Monday, August 1, 2011

Dualism

From the dawn of written history, from the time of Zoroaster and Ahura Mazda in the district called variously Mesopotamia, Persia, and Iran, through the Bogomils, through the Cathars, through today's religions, especially those that adopt a rigid mindset with no room for slack of any kind, the unfailing symptom is this: Leaders urge the idea of either/or: Either Behavior A is good, or it's bad. Either it's black, or it's white. There is nothing in between.

Our recent blog on Othering versus Togethering got some of you really going. We'd like to continue in this vein for a little longer, today applying the concept specifically to the religious or spiritual plane of experience.
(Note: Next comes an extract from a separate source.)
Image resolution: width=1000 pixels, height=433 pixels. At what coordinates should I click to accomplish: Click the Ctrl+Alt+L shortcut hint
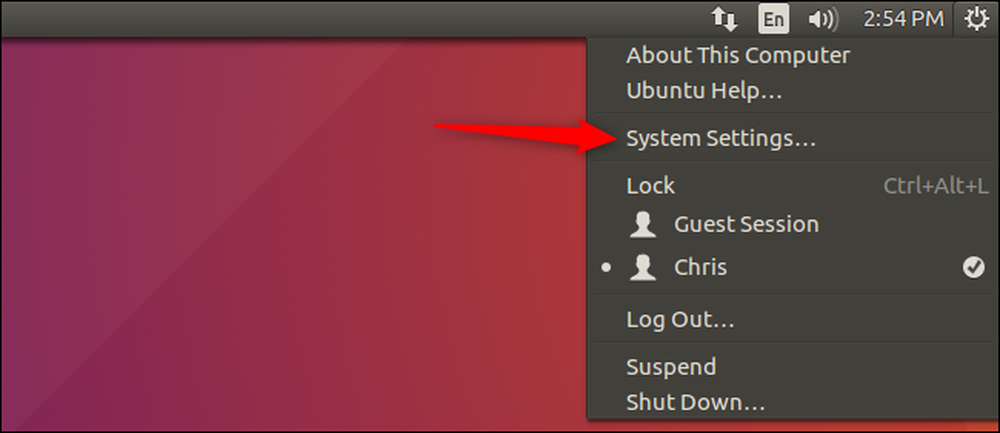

Many of the early sects were dualists in that they thought of the spiritual world as wholly good and the materialistic earthplane world as wholly evil (sound familiar?). The Cathars*, whose religion was violently suppressed in southern France, were perhaps extremists in this regard: they would not eat anything that was the result of copulation, because copulation involved the physical body. Even such things as milk and cheese were off their diet plan. Further, they denied that Jesus ever was born in the flesh, because flesh was evil: He was only a spiritual being. Thus they were, if you like, a 12th-century forerunner of a vegan's vegan.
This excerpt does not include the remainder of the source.